The rising use of plastics is poised to consume an additional 56 billion cubic metres (bcm) of natural gas by 2030, and 83 bcm by 2050.
Petrochemicals — components derived from oil and gas that are used in all sorts of daily products such as plastics, fertilisers, packaging, clothing, digital devices, medical equipment, detergents and tyres — are becoming the largest drivers of global oil demand, in front of cars, planes and trucks, according to a major study by the IEA.
To address these challenges, the IEA’s Future of Petrochemicals report outlines a clean technology scenario, which provides an alternative future in line with key UN Sustainable Development Goals, such as climate action, responsible consumption and life below water, among others.
The scenario provides an ambitious but achievable pathway to reduce the environmental impacts of petrochemicals: air pollutants from primary chemicals production decline by almost 90 per cent by 2050; direct CO2 emissions reduce by nearly 60 per cent; and water demand is nearly 30 per cent lower than in the base scenario.
It also emphasises waste management improvements to rapidly increase recycling, thereby laying the groundwork to more than halve cumulative, ocean-bound, plastic waste by 2050.
In the clean technology scenario, petrochemicals become the only growing segment of global oil demand.
Despite near-tripling in plastic waste collection by 2050, the limited availability of cost-effective substitutes for oil feedstock means that oil demand for petrochemicals remains resilient.
The IEA’s report was developed with input from governments, industry and other key stakeholders, and seeks to bring the sector the attention it deserves in the global energy policy debate.
It also provides ten key policy recommendations to build a more sustainable and efficient petrochemicals industry.
“Our economies are heavily dependent on petrochemicals, but the sector receives far less attention than it deserves,” IEA’s Executive Director Fatih Birol said.
“Petrochemicals are one of the key blind spots in the global energy debate, especially given the influence they will exert on future energy trends. In fact, our analysis shows they will have a greater influence on the future of oil demand than cars, trucks and aviation.”
Demand for plastics — the key driver for petrochemicals from an energy perspective — has outpaced all other bulk materials such as steel, aluminium, or cement, nearly doubling since 2000.
Advanced economies currently use up to 20 times more plastic and up to 10 times more fertiliser than developing economies on a per capita basis, underscoring the huge potential for global growth.
The dynamism of the petrochemical industry is also driving new trends around the world.

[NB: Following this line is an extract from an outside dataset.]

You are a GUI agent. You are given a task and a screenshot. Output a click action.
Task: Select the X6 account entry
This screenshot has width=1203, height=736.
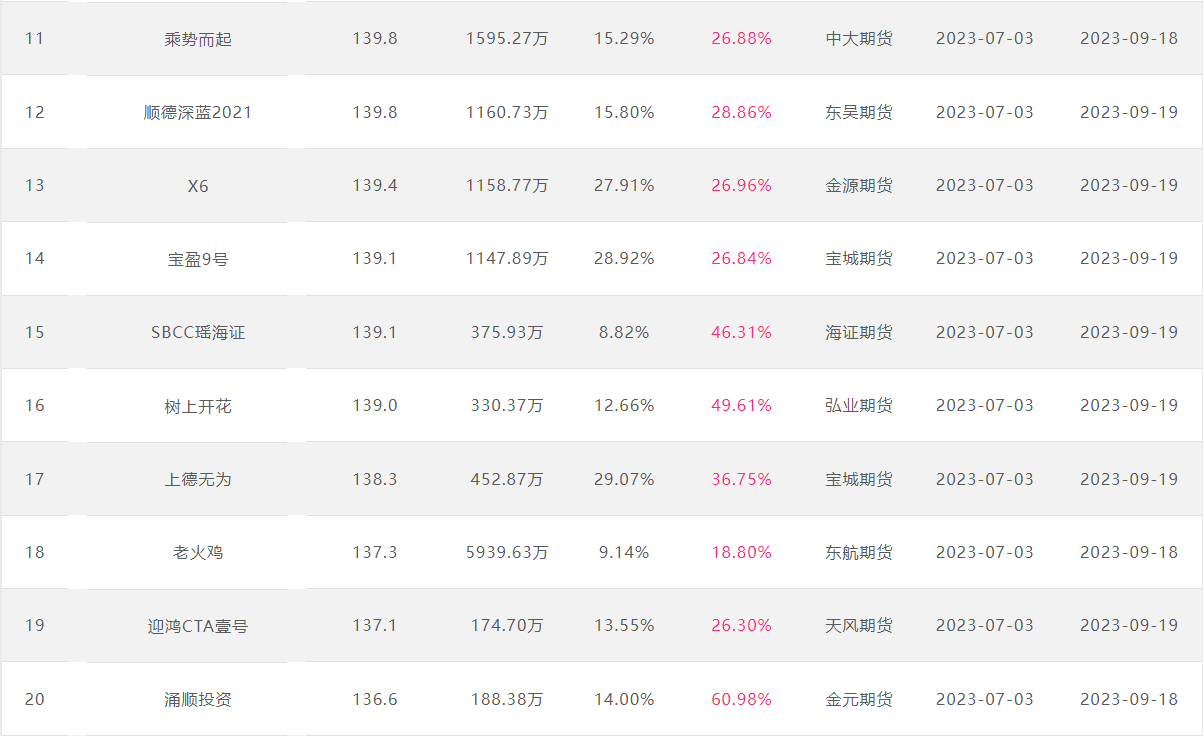198,186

After decades of stagnation and decline, the US has re-emerged as a low-cost location for chemicals production thanks to the shale gas revolution, and is now home to around 40 per cent of the global ethane-based petrochemical production capacity.
The Middle East remains the lowest cost centre for many key petrochemicals, with a host of new projects announced across the region.
Petrochemical products provide substantial benefits to society, including a growing number of applications in various cutting-edge, clean technologies critical to sustainable energy systems.
However, the production, use and disposal of petrochemical-derived products present a variety of climate, air quality and water pollution challenges that need to be addressed.
While substantial increases in recycling and efforts to curb single-use plastics are underway, especially in Europe, Japan and Korea, the impact these efforts can have on demand for petrochemicals is far outweighed by sharply increasing plastic consumption in emerging economies, said the IEA.